It's better for all of us they've refused to focus. While I'm loathe to make a Pavement reference (lo-fi recordings! Slackers with guitars!!1!), Wild Mountain Nation comes closer to catching the carefree fuck-off sprawl of Wowee Zowee than any record in recent memory. Here the band sail through any number of genres and styles without giving off a whiff of effort, their apparent West coast breeziness covering for the judicious amount of detail crammed into nearly every song. Opener "Devil's a Go-Go" undermines its windmilling guitars with stuttering, unpredictable rhythm; those same hiccups slide inauspiciously into the unrepentant country/southern-rock of the title track. Singer Eric Earley double-tracks himself with as much personality as his reedy voice can muster, but there's a ringer somewhere in the Blitzen Trapper's pack of guitarists-- some Guitar Center regional manager bending notes with optimal precision, lifting these songs to more authentic peaks. Elsewhere, the prim and proper indie pop of "Futures & Folly" collides with the snarling glam rave-up of "Miss Spiritual Tramp" (which features a brief harmonica and, swear to god, a jaw-harp hoedown). The canny snake-charmer guitar line of "Sci-Fi Kid" fits easily on any satellite radio playlist, yet here it's next to the gleefully raucous carnival stomp of "Woof & Warp of the Quiet Giant's Hem". All of them demand equal attention on a dizzyingly sequenced album.
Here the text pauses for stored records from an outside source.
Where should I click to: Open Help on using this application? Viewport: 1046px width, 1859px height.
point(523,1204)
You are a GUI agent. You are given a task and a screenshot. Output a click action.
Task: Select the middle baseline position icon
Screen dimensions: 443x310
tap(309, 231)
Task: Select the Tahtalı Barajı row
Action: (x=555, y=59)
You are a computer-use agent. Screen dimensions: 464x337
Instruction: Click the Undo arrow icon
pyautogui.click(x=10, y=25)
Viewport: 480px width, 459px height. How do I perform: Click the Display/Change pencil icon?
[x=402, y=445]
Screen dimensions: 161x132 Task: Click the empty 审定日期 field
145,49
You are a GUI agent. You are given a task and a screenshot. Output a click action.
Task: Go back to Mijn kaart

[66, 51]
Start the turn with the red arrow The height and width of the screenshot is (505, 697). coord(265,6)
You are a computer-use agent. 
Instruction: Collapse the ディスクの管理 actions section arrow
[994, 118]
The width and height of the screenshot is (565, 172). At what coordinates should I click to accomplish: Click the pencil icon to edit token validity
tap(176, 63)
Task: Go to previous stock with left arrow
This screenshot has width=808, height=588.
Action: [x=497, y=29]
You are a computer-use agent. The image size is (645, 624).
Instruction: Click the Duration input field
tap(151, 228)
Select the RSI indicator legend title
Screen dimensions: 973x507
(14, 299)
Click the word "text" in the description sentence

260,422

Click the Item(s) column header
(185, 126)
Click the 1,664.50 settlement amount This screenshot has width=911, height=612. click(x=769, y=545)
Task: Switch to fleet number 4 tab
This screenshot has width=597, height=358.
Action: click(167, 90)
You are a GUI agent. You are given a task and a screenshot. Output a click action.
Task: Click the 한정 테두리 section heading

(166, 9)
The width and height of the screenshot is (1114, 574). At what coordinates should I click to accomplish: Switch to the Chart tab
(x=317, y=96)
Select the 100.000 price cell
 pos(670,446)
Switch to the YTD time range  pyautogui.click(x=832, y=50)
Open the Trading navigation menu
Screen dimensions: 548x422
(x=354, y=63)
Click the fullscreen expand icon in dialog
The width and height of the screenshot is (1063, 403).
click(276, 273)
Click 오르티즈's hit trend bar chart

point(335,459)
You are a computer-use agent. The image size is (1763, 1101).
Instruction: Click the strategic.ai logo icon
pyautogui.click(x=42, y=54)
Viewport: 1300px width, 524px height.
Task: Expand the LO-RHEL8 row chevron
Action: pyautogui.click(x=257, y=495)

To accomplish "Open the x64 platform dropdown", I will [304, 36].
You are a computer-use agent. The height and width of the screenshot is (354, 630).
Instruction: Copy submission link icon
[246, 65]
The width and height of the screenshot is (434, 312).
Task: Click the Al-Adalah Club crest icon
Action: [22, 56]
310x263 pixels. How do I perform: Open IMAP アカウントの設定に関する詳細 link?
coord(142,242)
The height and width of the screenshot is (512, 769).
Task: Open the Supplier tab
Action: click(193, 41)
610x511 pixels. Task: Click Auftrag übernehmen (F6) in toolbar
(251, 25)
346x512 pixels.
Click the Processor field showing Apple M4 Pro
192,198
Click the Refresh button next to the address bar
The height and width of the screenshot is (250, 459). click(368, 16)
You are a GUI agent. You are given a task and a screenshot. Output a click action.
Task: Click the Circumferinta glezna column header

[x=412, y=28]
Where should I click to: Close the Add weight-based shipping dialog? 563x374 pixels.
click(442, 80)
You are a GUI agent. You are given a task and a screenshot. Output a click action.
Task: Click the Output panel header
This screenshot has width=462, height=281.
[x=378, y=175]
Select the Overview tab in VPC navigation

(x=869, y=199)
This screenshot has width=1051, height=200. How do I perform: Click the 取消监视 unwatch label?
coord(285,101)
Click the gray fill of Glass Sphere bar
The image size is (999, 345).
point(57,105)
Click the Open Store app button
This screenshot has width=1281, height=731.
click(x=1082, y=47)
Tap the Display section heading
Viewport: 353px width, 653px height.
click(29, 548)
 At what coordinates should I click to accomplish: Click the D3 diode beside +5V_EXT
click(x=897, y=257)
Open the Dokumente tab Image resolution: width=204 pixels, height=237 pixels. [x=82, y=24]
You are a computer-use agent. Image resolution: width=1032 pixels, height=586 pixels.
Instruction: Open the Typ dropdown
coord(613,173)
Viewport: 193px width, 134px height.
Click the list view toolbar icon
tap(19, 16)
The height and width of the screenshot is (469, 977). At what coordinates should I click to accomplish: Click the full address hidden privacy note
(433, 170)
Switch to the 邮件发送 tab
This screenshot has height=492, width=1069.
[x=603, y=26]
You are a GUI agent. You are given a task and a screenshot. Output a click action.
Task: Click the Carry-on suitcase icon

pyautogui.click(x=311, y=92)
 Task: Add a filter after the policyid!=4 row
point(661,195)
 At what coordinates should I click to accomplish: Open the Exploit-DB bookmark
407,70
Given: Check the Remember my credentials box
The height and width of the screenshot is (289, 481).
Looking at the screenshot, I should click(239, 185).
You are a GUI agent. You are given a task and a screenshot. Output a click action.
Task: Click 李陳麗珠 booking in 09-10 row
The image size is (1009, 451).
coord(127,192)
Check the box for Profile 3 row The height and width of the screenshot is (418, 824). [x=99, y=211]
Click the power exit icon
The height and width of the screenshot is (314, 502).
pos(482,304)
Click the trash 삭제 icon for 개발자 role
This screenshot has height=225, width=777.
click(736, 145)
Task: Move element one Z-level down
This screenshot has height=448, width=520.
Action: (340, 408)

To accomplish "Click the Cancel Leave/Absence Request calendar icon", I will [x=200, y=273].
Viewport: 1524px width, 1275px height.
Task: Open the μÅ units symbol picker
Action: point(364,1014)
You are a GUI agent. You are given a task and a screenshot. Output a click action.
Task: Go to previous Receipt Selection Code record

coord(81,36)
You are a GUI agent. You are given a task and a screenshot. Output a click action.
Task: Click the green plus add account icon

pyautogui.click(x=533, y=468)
Compared to their previous albums, Wild Mountain Nation has a newfound and audible confidence. It's the work of an assured band who can not only treat genre like so much fingerpaint, but brave enough to play it straight for a minute-- not as an empty exercise, but a chance to aspire. "Summer Town" is the record's big breather, a washed-out AM country ballad on which Earley sings slowly and carefully through his most arresting lyrics while a harmonica, its tone sweet and simple, cements the song's yearning. Closing tracks "Country Caravan" and the western slowpoke "Badger's Black Brigade" are chummy and unpretentious sing-alongs, and while the former comes a little too close to the Eagles for comfort, it's only because of its fantastically broad but contagious melody. The home run, though, is the title track, conjuring up easy freedom-rock images and Last Waltz montages, but forget nostalgia and influence for just a moment: The whole song swings, the guitars bend as proudly and woozily as teenagers with stolen six-packs, and on every clear enunciation and careful slur, you can hear Earley's grin.

But as diverse as it is, and as joyous as it is, Wild Mountain Nation just has songs worth coming back to. It's the title track's early vocal hook that begs you to replay it before anything else, and then maybe the fact that it's so crammed with slide guitars that the edges glisten. The gentle, almost uptight pop (comparatively) of "Futures & Folly" bely its resilient melody, as it's the nugget that holds up best after repeated listens. I could list more highlights-- like, the downtuned dark horse "Hot Tip/Tough Cub", or playful glam tribute "Murder Babe", or or or-- but if you're down with the diversity and can sit still while the band tears through every idea it has left, Wild Mountain Nation is a revelation from beginning to end.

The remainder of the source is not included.